United States Attorney for the District of Rhode Island
- In office 1981–1993
- President: Ronald Reagan; George H. W. Bush;
- Preceded by: Paul Murray
- Succeeded by: Sheldon Whitehouse
- In office 1969–1978
- President: Richard Nixon; Gerald Ford; Jimmy Carter;
- Preceded by: Edward P. Gallogly
- Succeeded by: Paul Murray

Personal details
- Born: Lincoln Carter Almond June 16, 1936 Pawtucket, Rhode Island, U.S.
- Died: January 2, 2023 (aged 86)
- Party: Republican
- Spouse: Marilyn Johnson ​(m. 1958)​
- Children: 2
- Education: University of Rhode Island (BS); Boston University (JD);

= Lincoln Almond =

American attorney and politician (1936–2023)

Lincoln Carter Almond (June 16, 1936 – January 2, 2023) was an American attorney and politician who served as the 72nd governor of Rhode Island from 1995 to 2003. A member of the Republican Party, he was previously the U.S. attorney for the District of Rhode Island from 1969 to 1978 and again from 1981 until 1993.

== Early life, education and early career ==
Almond was born on June 16, 1936, in Pawtucket, Rhode Island, to Thomas Clifton Almond and Elsie (Carter) Almond. He grew up in Central Falls until his family moved to Lincoln in 1947. He attended nearby Central Falls High School because there was no high school in Lincoln at the time. He graduated Bachelor of Science degree from University of Rhode Island in 1959 and earned a Juris Doctor degree from Boston University School of Law in 1961. Afterward, he started his career as a practicing attorney in Rhode Island.

Almond was appointed Town Administrator of Lincoln, Rhode Island, in January 1963 and was subsequently elected to three terms, serving in that capacity until June 1969. As town administrator, Almond undertook significant upgrades of the municipal water system and a school construction program, including a high school, to accommodate a rapidly expanding population of school children.
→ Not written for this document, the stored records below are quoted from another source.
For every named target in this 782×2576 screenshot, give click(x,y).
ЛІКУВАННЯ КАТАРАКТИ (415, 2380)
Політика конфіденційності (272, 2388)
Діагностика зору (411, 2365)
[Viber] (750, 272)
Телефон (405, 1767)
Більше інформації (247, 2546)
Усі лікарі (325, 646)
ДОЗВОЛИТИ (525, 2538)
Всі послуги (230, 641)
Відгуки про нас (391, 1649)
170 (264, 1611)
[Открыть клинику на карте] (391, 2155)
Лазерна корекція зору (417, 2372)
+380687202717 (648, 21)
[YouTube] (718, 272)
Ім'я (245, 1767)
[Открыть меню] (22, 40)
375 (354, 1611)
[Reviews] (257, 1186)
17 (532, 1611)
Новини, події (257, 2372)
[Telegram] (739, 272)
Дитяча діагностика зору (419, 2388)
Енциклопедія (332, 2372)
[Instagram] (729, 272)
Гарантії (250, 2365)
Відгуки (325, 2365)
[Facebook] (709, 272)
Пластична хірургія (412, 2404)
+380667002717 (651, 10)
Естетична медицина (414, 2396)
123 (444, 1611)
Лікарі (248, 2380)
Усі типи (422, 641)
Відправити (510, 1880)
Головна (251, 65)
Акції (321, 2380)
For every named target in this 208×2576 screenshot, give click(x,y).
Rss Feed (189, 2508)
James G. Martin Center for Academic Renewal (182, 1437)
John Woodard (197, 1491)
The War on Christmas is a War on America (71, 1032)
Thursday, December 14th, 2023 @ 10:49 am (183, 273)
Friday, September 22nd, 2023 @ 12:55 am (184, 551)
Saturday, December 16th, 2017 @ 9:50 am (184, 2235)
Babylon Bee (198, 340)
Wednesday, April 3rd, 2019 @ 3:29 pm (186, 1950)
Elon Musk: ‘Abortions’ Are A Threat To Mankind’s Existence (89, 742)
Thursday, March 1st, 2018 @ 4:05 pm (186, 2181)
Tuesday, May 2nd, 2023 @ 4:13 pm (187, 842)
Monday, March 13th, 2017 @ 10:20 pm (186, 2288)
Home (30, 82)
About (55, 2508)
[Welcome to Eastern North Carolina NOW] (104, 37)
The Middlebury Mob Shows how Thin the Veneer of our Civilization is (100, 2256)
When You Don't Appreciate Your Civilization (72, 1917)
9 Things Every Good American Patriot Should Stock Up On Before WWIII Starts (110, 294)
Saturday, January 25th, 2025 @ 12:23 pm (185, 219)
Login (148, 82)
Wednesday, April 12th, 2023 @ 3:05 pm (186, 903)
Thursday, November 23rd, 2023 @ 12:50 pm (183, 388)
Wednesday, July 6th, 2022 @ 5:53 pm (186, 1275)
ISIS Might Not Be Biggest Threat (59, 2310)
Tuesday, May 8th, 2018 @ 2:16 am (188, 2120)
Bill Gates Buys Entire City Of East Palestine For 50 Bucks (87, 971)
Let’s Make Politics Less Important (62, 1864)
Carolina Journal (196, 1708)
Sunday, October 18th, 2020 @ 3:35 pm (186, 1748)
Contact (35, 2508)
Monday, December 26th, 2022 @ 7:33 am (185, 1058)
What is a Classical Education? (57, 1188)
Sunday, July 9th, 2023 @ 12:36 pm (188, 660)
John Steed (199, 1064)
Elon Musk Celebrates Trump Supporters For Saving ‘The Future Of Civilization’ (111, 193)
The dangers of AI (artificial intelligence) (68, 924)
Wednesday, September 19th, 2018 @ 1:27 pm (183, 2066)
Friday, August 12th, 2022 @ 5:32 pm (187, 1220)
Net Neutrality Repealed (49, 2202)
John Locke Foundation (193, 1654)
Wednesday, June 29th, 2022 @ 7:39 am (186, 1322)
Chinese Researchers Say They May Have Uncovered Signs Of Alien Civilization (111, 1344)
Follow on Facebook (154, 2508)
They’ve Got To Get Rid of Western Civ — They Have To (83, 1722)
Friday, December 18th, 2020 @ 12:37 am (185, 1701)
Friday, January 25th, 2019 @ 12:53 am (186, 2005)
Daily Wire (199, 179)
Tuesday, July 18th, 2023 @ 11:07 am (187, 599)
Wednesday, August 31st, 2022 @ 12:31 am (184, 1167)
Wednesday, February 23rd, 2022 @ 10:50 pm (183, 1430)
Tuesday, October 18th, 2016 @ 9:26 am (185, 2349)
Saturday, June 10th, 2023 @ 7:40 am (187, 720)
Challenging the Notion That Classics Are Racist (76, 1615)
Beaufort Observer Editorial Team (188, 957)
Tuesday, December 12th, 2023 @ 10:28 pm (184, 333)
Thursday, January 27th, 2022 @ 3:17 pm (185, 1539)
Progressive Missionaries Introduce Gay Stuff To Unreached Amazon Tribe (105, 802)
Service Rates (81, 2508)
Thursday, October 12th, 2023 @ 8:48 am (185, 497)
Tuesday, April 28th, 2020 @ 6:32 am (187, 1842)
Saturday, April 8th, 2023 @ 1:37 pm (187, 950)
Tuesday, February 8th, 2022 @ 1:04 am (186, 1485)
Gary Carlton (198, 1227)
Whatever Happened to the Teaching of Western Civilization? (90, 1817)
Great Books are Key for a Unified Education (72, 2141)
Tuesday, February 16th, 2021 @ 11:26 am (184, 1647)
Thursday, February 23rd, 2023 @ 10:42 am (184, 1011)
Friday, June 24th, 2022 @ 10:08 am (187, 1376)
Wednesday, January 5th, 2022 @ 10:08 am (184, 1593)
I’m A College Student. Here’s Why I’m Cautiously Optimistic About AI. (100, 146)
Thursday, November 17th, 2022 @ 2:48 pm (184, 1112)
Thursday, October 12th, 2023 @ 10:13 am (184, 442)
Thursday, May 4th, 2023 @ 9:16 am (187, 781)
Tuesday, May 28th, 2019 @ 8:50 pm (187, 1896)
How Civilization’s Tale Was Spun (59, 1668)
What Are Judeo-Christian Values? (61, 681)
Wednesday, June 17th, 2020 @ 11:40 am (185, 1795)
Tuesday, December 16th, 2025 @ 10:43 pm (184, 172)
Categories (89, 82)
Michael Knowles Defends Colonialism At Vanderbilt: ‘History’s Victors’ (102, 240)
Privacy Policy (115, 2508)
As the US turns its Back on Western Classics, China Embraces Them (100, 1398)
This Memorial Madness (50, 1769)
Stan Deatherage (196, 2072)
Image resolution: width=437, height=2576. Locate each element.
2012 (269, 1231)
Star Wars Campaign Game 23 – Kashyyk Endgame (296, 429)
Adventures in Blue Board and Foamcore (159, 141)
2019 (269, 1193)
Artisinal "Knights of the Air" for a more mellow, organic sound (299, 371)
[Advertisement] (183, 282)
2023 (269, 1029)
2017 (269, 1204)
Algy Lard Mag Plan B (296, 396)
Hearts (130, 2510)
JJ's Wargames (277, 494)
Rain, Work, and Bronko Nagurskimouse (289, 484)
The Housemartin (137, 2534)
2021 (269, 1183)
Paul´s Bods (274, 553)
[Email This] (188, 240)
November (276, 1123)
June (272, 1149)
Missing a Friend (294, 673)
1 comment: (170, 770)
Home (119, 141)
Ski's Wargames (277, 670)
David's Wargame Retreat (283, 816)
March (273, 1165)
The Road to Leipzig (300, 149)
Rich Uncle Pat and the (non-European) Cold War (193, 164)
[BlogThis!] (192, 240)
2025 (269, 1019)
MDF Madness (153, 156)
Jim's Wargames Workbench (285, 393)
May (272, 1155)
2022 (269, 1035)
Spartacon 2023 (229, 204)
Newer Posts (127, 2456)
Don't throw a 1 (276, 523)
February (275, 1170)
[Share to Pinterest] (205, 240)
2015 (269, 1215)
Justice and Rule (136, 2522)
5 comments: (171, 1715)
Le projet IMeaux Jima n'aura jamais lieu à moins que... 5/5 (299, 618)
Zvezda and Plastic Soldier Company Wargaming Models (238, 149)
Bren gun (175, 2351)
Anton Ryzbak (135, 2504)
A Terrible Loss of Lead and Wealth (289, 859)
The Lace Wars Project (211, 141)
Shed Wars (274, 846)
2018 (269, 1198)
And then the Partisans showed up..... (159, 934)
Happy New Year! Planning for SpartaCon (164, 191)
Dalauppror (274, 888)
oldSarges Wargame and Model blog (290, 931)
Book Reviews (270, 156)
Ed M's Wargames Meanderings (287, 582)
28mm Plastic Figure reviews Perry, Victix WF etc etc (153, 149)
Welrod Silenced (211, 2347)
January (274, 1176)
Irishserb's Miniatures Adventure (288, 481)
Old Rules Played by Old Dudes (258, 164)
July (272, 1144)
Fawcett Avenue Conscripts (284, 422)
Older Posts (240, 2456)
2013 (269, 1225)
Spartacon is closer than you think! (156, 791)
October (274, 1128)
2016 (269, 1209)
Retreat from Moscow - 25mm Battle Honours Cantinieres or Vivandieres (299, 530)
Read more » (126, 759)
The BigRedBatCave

He also was responsible for the construction of a new police station and town hall in Lincoln. After his service as town administrator, Almond served as a director and later president of the Blackstone Valley Development Corporation, a not-for-profit corporation that developed industrial parks in Lincoln, Cumberland, and Smithfield.

== Tenure as U.S. Attorney, District of Rhode Island ==

Before being elected governor, Almond served as the U.S. Attorney for the United States District Court for the District of Rhode Island under Presidents Richard Nixon, Gerald Ford, Ronald Reagan, and George H. W. Bush, from 1969 to 1978, and later from 1981 to 1993. With a total of 21 years of service, Almond was one of the longest-serving U.S. Attorneys in the District of Rhode Island. While serving as U.S. Attorney, Almond emphasized enforcement in the area of organized crime, drugs, and white collar crime, including political corruption.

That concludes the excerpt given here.